### What is asked
Please copy the records below exactly, from the line containing "Tap the bot avatar beside the name question" through the end of the records, including both ends.

^^^^^^^^

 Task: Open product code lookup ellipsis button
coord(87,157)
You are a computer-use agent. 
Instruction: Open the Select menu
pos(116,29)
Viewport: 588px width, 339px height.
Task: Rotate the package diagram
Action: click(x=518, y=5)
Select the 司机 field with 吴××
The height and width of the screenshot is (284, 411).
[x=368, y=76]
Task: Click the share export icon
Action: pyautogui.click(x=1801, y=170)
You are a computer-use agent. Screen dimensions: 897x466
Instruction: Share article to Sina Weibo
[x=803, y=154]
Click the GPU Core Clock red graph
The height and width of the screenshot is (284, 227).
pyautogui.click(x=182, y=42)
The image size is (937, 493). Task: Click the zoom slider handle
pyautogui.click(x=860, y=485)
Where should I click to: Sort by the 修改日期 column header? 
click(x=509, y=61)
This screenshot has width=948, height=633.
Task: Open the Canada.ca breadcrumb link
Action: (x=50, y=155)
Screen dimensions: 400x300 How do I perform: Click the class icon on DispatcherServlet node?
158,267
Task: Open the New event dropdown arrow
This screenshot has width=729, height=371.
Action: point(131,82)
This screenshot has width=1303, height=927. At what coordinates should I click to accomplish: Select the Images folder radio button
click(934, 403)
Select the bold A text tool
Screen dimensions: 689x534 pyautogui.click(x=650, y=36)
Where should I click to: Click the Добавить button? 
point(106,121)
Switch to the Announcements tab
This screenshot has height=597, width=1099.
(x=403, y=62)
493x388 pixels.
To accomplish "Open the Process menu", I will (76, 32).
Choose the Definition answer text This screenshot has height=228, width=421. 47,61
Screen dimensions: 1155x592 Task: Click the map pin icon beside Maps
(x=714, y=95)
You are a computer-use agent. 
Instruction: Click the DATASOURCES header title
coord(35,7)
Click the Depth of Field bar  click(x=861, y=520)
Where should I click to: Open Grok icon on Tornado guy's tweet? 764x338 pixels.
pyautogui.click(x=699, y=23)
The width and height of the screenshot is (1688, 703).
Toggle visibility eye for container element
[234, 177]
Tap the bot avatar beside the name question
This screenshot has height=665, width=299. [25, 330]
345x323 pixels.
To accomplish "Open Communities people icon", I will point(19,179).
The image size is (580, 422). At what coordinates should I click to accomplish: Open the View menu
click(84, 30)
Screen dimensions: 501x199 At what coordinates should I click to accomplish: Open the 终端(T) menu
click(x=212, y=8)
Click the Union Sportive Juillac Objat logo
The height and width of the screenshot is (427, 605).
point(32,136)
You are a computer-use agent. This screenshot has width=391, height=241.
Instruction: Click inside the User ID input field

^^^^^^^^

### Final answer
Tap the bot avatar beside the name question
This screenshot has height=665, width=299. [25, 330]
345x323 pixels.
To accomplish "Open Communities people icon", I will point(19,179).
The image size is (580, 422). At what coordinates should I click to accomplish: Open the View menu
click(84, 30)
Screen dimensions: 501x199 At what coordinates should I click to accomplish: Open the 终端(T) menu
click(x=212, y=8)
Click the Union Sportive Juillac Objat logo
The height and width of the screenshot is (427, 605).
point(32,136)
You are a computer-use agent. This screenshot has width=391, height=241.
Instruction: Click inside the User ID input field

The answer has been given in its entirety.